See
https://docs.openstack.org/nova/latest/contributor/process.html#overview
for details about our blueprint process.

** Changed in: nova
       Status: New => Won't Fix

** Changed in: nova
   Importance: Undecided => Wishlist

** Changed in: nova
       Status: Won't Fix => Invalid

-- 
You received this bug notification because you are a member of Yahoo!
Engineering Team, which is subscribed to OpenStack Compute (nova).
https://bugs.launchpad.net/bugs/1745073

Title:
  Nova Compute unintentionally stopped to monitor live migration

Status in OpenStack Compute (nova):
  Invalid

Bug description:
  Description
  ===========

  There is the case that nova-compute unintentionally stop to monitor live 
migration although live migration operation thread is still running 
(_live_migration_operation).
  This cause the problem that nova-compute result in reporting "migration was 
succeeded" to Nova conductor and Nova compute periodic task try to delete all 
instance related information inside /var/lib/nova/instances/<instance-id> 
because live migration was succeeded from nova point of view.
  This could cause the problem of live migration and also this is led to 
misunderstanding for the status of live migration operation to the operator.

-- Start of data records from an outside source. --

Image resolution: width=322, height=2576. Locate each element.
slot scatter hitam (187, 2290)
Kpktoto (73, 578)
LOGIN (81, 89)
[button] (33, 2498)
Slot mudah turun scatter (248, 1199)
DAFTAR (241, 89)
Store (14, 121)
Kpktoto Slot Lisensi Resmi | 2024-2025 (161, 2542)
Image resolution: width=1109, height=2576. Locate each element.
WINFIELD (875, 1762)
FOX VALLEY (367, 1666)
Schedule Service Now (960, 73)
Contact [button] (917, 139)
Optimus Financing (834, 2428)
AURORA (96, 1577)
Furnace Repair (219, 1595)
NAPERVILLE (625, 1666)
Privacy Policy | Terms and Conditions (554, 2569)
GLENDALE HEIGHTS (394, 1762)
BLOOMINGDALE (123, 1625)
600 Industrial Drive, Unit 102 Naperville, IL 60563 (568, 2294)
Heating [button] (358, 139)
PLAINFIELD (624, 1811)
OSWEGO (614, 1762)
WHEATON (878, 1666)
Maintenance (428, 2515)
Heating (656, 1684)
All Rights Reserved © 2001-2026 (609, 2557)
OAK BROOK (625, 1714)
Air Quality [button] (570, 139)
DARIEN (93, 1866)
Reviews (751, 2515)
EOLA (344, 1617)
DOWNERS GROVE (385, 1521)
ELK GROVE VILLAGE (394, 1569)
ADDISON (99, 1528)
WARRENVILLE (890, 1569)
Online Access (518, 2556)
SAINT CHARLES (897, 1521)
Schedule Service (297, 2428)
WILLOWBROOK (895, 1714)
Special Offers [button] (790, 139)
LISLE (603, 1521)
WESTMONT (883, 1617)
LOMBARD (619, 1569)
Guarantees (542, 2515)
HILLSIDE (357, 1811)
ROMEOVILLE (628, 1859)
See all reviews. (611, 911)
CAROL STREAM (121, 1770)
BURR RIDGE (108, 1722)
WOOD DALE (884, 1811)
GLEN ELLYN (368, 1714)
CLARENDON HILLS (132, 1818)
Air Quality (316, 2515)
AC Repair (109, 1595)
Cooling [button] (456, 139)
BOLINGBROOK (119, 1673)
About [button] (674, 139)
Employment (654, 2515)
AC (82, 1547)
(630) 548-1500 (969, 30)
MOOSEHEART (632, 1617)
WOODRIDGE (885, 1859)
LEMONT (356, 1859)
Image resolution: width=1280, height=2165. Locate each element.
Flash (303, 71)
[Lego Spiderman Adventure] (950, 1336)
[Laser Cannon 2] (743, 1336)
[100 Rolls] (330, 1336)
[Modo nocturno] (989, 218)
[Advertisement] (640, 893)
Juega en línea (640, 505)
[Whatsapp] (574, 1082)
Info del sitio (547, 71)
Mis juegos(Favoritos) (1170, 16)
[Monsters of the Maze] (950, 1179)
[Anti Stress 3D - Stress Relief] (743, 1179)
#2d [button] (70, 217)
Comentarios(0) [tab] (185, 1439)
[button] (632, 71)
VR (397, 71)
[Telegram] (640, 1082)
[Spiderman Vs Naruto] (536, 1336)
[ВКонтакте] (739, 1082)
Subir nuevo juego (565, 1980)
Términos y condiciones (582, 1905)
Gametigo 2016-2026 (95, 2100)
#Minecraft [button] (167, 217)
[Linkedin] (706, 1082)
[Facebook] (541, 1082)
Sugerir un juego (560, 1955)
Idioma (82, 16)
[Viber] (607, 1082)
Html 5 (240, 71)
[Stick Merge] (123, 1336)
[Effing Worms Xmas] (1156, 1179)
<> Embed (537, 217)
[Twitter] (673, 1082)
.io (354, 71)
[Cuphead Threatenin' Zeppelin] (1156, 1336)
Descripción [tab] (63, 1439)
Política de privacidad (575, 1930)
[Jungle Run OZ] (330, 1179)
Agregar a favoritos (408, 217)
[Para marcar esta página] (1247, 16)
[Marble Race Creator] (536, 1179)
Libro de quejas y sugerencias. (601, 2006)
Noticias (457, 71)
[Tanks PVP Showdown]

  "So it must be better at least Nova compute monitor live migration
  during _live_migration_operation thread be running"

  Above case won't happen usually as long as libvirtd correctly maintain domain 
job information and correctly clean up after job is completed even if 
nova-compute won't check if live migration operation thread is finished or not.
  But If libvirtd couldn't maintain domain job information correctly or 
something happened in clean up phase, nova-compute could misunderstand live 
migration as successful although still in progress "obviously" because the 
_live_migration_operation thread is running.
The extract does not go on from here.